This was a phase 3, parallel-group, randomized, active controlled, double-blind, multicenter trial carried out in four Pediatric Departments (Milan, Novara, Rome, Bologna) and five Public Health Departments (Ragusa, Sassari, Genoa, Massafra, Palermo) in Italy. Approval was obtained from the respective Ethics Committees of the participating study sites. Written informed consent for participation in the study was obtained from the subjects' parents/guardians. Subjects were randomly assigned in a 1:1 ratio to one of the two vaccine groups to receive either PCV13 plus DTaP-HBV-IPV/Hib vaccine or PCV7 plus DTaP-HBV-IPV/Hib vaccine at 3, 5, and 11 months of age. The randomization schedule was executed by Wyeth's Clinical Operations Randomization Environment system, which is accessible via the internet and by telephone 24 h a day. Treatment allocation was concealed from all subjects, study staff, and those assessing the outcomes.
At approximately 3, 5, and 11 months of age, subjects received a single intramuscular injection of pneumococcal conjugate vaccine (either PCV7 or PCV13) into the left thigh and a single intramuscular injection of DTaP-HBV-IPV/Hib vaccine into the right thigh. Both vaccines were administered with a 22-gauge, 2.5-cm-long needle. A blood sample was collected at approximately 6 months of age or 1 month after the second dose of the primary series. A second blood sample was drawn immediately before the third vaccination (toddler dose), and a third blood sample was drawn 1 month after the toddler dose.
Subjects eligible to participate in this study were healthy infants, as determined by medical history and physical examination.
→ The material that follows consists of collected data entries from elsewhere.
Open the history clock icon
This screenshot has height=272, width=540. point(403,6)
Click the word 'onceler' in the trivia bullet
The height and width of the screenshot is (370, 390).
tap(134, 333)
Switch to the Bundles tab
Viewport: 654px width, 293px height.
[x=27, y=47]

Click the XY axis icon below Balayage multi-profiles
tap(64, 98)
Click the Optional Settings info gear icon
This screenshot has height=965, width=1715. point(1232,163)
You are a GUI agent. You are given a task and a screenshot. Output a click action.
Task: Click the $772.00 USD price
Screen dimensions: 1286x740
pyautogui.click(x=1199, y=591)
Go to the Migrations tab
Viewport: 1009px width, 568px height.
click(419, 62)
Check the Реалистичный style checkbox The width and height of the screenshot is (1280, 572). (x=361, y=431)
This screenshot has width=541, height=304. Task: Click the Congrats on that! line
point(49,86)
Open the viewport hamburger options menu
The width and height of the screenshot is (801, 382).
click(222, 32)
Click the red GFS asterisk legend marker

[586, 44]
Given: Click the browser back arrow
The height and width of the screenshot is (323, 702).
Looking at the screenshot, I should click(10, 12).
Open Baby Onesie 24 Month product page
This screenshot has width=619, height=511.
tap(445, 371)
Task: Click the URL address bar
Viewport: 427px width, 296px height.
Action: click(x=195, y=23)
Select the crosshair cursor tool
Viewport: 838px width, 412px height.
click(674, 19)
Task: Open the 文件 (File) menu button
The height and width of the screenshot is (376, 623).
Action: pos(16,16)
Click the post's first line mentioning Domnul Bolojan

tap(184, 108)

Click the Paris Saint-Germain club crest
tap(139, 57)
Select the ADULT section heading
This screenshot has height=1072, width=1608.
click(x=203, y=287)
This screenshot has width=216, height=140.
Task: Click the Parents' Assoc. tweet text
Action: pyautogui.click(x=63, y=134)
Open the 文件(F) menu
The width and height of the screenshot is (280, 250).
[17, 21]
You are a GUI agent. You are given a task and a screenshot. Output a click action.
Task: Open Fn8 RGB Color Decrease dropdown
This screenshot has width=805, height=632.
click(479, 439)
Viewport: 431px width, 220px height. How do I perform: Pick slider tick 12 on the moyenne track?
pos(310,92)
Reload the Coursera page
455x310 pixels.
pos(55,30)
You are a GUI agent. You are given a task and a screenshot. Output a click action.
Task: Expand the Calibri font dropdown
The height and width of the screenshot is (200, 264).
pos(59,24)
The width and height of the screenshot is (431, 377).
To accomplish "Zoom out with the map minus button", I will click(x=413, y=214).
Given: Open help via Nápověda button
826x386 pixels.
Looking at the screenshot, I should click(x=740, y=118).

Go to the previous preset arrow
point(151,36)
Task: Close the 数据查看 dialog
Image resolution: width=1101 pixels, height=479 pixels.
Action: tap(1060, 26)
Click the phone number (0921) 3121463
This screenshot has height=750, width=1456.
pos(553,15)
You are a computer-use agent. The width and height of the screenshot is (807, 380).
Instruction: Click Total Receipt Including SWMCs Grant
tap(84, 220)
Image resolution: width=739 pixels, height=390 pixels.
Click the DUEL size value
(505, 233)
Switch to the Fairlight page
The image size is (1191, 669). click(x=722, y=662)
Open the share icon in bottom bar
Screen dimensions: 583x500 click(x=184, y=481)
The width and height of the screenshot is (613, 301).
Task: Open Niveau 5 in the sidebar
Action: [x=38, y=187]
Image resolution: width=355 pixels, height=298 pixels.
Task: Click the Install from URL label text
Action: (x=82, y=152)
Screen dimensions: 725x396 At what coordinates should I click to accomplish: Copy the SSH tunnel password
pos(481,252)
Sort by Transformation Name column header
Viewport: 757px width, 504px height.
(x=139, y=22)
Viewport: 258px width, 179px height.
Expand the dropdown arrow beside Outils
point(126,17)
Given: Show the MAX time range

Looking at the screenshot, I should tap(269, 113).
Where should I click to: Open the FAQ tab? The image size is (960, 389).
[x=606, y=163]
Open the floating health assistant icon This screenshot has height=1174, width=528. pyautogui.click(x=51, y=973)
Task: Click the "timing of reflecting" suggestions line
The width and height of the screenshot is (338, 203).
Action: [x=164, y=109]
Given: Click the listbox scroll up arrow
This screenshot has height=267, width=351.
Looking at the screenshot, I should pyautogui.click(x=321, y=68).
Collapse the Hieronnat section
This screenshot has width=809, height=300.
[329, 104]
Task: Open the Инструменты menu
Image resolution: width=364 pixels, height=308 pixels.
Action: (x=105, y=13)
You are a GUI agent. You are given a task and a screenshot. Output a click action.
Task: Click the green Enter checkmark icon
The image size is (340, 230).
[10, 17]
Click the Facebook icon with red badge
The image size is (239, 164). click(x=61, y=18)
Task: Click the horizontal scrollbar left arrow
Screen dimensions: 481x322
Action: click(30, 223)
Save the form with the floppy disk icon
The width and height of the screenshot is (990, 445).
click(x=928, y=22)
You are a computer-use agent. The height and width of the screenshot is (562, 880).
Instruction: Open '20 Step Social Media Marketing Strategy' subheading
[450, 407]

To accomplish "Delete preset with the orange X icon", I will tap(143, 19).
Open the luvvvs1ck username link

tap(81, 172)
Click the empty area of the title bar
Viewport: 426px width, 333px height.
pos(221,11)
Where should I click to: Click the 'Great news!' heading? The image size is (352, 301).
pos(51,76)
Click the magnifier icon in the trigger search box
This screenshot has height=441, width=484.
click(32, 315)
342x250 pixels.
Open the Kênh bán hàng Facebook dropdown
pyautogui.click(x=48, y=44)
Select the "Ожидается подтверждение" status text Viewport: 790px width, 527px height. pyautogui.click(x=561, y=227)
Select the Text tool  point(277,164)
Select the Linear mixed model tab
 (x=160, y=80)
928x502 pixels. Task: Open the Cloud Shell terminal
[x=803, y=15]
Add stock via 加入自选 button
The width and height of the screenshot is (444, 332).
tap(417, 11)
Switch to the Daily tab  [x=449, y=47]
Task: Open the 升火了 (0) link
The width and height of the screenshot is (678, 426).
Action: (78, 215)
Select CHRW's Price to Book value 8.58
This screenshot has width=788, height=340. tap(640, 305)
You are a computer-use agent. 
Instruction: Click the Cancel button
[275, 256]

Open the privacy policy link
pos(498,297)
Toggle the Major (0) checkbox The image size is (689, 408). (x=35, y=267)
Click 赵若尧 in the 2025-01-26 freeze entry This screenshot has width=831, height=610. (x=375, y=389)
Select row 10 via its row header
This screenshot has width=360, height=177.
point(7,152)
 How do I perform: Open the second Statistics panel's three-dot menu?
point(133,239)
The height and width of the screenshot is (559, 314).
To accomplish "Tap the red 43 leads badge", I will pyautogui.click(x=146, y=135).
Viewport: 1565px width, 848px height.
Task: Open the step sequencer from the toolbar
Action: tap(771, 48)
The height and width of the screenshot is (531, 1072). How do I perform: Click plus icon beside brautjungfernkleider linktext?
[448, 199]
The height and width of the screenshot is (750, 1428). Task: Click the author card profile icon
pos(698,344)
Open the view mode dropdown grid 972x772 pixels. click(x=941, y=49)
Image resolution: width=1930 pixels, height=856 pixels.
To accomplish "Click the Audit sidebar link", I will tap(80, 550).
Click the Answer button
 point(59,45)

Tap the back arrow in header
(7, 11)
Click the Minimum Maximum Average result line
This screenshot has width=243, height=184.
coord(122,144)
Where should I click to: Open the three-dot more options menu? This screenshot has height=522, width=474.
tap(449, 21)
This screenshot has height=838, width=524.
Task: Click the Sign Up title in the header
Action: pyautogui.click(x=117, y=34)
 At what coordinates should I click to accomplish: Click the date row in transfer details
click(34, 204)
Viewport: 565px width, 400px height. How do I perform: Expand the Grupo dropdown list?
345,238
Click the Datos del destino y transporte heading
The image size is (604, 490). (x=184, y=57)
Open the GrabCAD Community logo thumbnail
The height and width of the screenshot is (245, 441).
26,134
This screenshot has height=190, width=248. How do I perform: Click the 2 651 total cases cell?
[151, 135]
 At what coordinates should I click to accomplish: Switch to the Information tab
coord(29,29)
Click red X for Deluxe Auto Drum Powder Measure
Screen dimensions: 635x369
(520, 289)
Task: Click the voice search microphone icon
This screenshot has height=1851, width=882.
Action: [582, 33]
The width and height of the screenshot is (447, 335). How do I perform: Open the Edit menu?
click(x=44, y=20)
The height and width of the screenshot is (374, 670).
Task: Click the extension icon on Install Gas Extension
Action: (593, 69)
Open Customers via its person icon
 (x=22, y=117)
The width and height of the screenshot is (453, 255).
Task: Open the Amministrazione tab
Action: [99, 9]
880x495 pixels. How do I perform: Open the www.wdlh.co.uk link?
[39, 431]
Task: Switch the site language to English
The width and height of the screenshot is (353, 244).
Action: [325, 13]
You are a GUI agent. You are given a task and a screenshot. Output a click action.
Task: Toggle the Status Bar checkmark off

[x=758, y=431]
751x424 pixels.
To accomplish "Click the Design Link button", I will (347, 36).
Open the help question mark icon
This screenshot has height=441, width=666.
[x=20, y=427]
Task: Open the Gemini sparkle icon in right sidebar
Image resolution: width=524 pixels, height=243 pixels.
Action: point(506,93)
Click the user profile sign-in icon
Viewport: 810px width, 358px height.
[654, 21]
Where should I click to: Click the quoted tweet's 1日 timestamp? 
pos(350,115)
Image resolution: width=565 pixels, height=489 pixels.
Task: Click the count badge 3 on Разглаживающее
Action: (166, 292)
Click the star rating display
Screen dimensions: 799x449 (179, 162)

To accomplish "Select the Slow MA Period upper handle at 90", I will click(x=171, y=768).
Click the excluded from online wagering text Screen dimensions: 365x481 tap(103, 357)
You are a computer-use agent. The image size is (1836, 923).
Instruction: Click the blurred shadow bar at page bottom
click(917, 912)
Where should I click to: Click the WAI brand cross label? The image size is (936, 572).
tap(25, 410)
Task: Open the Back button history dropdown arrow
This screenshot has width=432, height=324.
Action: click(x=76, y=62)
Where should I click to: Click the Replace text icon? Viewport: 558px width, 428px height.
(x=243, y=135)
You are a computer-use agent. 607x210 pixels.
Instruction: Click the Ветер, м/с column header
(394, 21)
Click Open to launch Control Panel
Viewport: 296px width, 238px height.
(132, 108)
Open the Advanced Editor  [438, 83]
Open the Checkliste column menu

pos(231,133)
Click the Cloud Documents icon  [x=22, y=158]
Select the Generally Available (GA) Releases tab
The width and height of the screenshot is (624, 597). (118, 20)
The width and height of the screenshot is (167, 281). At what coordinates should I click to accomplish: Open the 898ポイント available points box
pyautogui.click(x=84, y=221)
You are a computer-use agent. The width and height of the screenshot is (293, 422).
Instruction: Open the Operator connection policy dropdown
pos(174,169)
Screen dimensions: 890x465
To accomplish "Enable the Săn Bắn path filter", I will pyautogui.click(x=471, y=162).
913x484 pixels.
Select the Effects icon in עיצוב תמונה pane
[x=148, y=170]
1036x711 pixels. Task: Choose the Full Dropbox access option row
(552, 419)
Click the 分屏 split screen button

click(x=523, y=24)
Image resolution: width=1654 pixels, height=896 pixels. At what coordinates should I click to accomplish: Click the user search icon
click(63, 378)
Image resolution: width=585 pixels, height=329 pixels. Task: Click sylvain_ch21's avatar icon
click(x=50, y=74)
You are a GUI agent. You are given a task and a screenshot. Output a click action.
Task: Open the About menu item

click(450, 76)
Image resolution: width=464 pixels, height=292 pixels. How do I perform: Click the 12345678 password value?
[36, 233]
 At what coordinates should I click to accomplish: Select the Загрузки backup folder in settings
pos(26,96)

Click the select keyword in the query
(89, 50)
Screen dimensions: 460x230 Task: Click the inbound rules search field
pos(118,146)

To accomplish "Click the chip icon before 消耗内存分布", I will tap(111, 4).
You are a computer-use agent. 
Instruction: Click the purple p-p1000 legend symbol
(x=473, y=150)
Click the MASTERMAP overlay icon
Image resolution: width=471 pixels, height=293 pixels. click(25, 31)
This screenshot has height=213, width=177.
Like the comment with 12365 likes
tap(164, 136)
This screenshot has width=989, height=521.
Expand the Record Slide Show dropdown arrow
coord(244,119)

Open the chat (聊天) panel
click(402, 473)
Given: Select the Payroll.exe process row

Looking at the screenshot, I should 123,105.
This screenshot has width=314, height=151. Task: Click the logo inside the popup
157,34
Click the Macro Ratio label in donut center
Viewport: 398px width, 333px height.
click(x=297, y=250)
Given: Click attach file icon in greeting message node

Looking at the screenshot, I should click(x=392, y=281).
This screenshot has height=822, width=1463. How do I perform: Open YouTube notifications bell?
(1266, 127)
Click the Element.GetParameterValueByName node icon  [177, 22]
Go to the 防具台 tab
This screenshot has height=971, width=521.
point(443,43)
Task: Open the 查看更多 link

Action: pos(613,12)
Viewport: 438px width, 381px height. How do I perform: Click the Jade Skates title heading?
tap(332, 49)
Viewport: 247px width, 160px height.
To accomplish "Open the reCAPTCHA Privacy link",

They were to be 3 months of age (75 to 105 days) at the time of enrollment, to be available for the entire study period, and to be born at more than 32 weeks of gestational age with a birth weight >2,000 g. In addition, the subjects' parents/guardians had to be available to be contacted by telephone and able to complete all of the relevant study procedures.
Excluded were subjects with any of the following: previous vaccination with a licensed or investigational pneumococcal conjugate vaccine or Hib conjugate, diphtheria, tetanus, pertussis, polio, or hepatitis B vaccine; bleeding diathesis or conditions associated with a prolonged bleeding time that would contraindicate intramuscular injection; known or suspected immune deficiency or suppression; a history of culture-proven Streptococcus pneumoniae or H. influenzae type b invasive disease; major known congenital malformation or serious chronic disorder; or a history of seizures, including febrile seizures, or a significant stable or evolving neurological disorder. Also excluded were children who had received blood products or gamma globulin, who were participating in another investigational study, or who were direct descendants of the study site personnel.
A complete medical history of each child was obtained and a complete physical examination was performed at visit 1, before randomization and administration of any study vaccinations.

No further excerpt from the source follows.